Muara Cinta di Titik Semula

Faiz el Faza
Chapter #19

Sebuah Keistiqomahan

Dua belas tahun kemudian ...

Ia menginjak usia 19 tahun, tumbuh menjadi seorang remaja yang dikenal pendiam, tetapi banyak berbicara jika sudah berhadapan dengan masalah keilmuan. Ia pendiam yang bijak, diam di kala diperlukan, berbicara ketika memang dibutuhkan. Ketika ada orang-orang yang berkumpul, lalu  mengobrolkan hal-hal yang tiada bermanfaat seperti menggunjing, menjelek-jelekkan orang lain, bergurau di luar batas kewajaran, ia akan diam. Ia akan membuka buku atau kitab, lalu dengan dua hitam bola matanya bergerak-gerak dari kanan ke kiri atau dari kiri ke kanan.

Jika dia berhadapan dengan orang yang hendak membicarakan hal yang bermanfaat seperti mendiskusikan ilmu, ia akan berbicara, mendiskusikannya, mengemukakan pikiran dan gagasan. Jika sudah begitu, akan terlihat kecapakapannya. Terlihat pula kemampuannya dalam menguasai hati orang yang diajak bicara tanpa membuat orang yang diajak diskusi menjadi terganggu atau merasa direndahkan.

Ia kini sedang melanjutkan pendidikan tinggi agama di pesantren itu, STIKK, Sekolah Tinggi Ilmu Kitab Kuning. STIKK merupakan pendidikan agama tertinggi di sana setelah Madrasah Diniyah Program Enam Tahun dan Tiga Tahun. Kelas STIKK terbagi menjadi dua tingkat: tingkat D1 dan D2. D1 dan D2 masing-masing lamanya adalah satu tahun. Jadi, untuk lulus STIKK, para mahasiswa santri hanya perlu menempuh waktu dua tahun.
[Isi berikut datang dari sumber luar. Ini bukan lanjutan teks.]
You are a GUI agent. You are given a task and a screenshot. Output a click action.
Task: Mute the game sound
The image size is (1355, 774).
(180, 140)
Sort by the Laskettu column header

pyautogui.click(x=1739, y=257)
Di D1, pelajaran utama ada pada Kitab Nahwu Al-Fiyah Ibnu Malik, karya Syaih Ibnu Malik Al Andalusya. Kitab itu isinya berupa syiiran atau nadhom yang jumlahnya 1002 bait. Kitab tersebut dikajikan oleh seorang ustad pada pagi hari. Sementara pada sore harinya adalah pelajaran selain Nahwu, seperti Tauhid, Fiqih, dan Akhlaq.

Setelah Magrib, Kitab Al-Fiyah dipelajari kembali dengan metode diskusi. Bait-bait yang telah diterangkan oleh seorang ustad sebagai dosen, didiskusikan. Dua orang maju ke depan, yang satu menerangkan, yang satunya lagi bertindak sebagai moderator.

Setelah diterangkan kembali apa yang diterangkan oleh sang dosen tadi pagi, para mahasiswa boleh bertanya lewat moderator. Setiap pertanyaan akan ditulis oleh moderator. Biasanya, untuk sesi pertama, dibuka tiga pertanyaan. Nanti, sesi kedua, dibuka lagi tiga pertanyaan. Namun seringnya, hanya pada sesi pertama saja karena diskusi itu membutuhkan waktu yang lama. Kadang hanya ada satu pertanyaan saja yang terjawab, karena banyaknya argumen dari para mahasiswa santri yang diutarakan.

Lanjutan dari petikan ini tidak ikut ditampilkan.